Je pense que les policiers devraient être mieux protégés, ils devraient porter des masques

Après avoir commencé à équiper elle-même les soignants et les forces de l'ordre sur ses propres deniers, l'association Uniformes en danger a par exemple lancé une cagnotte d'appel aux dons pour aider à équiper les personnels de secours, les soignants et les forces de l'ordre de façon plus appropriée, ainsi qu'on peut le lire sur le compte Facebook de l'organisation : 

«A la suite de la distribution de masques, la demande est à nouveau importante. L'association a pris à sa charge la commande de 90 masques mais ce n'est pas assez. Je vais demander votre aide financière à hauteur de 2€ c'est le prix d'un masque tissu lavable à 60°, pour repasser des commandes. Comme vous voyez c'est pas énorme mais tellement important pour les forces de l'ordre, le personnel hospitalier, les infirmières libérales...»

En tout état de cause, le ministre de l'Intérieur Christophe Castaner semble avoir pris la mesure du malaise au sein des forces de l'ordre concernant le manque de masques, car il s'est fendu d'un courrier à tous les pompiers, policiers et gendarmes dépendant de son ministère le 28 mars auquel RT France a eu accès.

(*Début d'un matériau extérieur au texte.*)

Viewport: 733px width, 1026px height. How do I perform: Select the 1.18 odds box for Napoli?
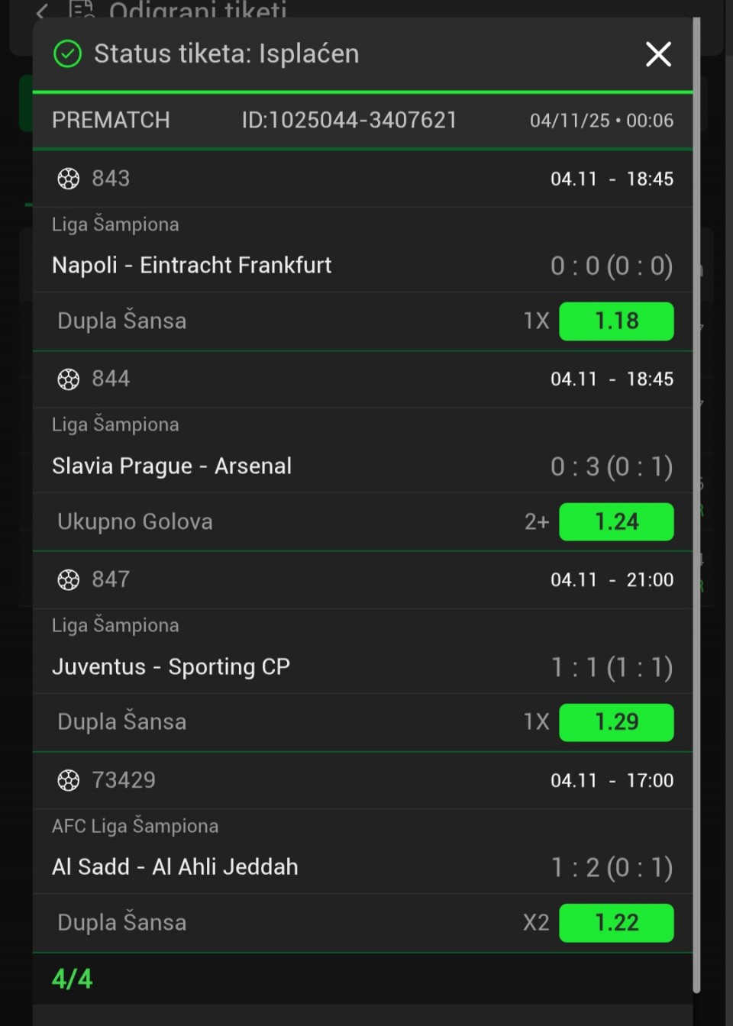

Dans cette lettre aux personnels de Beauvau, après avoir assuré «nous avons besoin de vous, de votre engagement», le ministre de tutelle a souligné la nécessité de «respecter scrupuleusement les gestes barrières», car, selon Christophe Castaner, «ils sont le meilleur rempart contre le virus».

Selon l'analyse du journaliste du Point Aziz Zemouri, l'allusion du ministre aux gestes barrières sous-entendrait que le «meilleur rempart» contre le Covid-19 ne serait donc «pas les masques», ainsi qu'il l'a tweeté : 

Entre les syndicats policiers et Beauvau, les tensions s'accroissent

La polémique est vive depuis plusieurs semaines entre les grandes organisations syndicales du secteur, qui dénoncent une pénurie, et le gouvernement qui a nié à plusieurs reprises tout manque de masque, à l'instar du secrétaire d'Etat à l'Intérieur Laurent Nunez sur le plateau de France 2 le 20 mars.

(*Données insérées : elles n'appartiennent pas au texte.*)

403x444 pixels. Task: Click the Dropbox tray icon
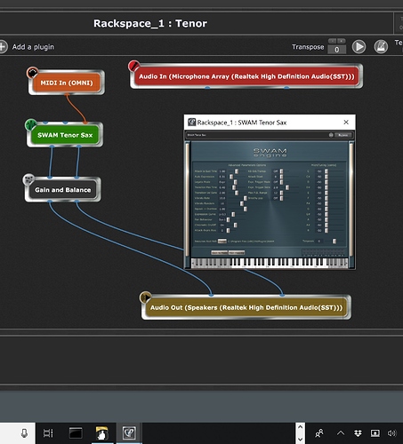tap(358, 433)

Les affaires de Beauvau ne se sont pas arrangées lorsqu'il a été décidé aux alentours du 25 mars de réquisitionner les masques FFP2 des forces de sécurité pour fournir les Agences régionales de santé (ARS). Les tracts cinglants des syndicats ont bientôt fusé, invitant les policiers à ne plus réaliser les contrôles de confinement, ni à verbaliser.

Nouvel épisode, le 26 mars, avec la publication d'une brochure par Interpol qui préconisait le port des équipements de protection individuelle dans la situation actuelle... Le 29 mars, l'Unsa-Police a alors dénoncé dans un communiqué : «Cette recommandation n’est pas appliquée en France, le ministère de l'Intérieur préconisant le port des masques uniquement en cas de contact avec un individu "qui présente des symptômes de la maladie"».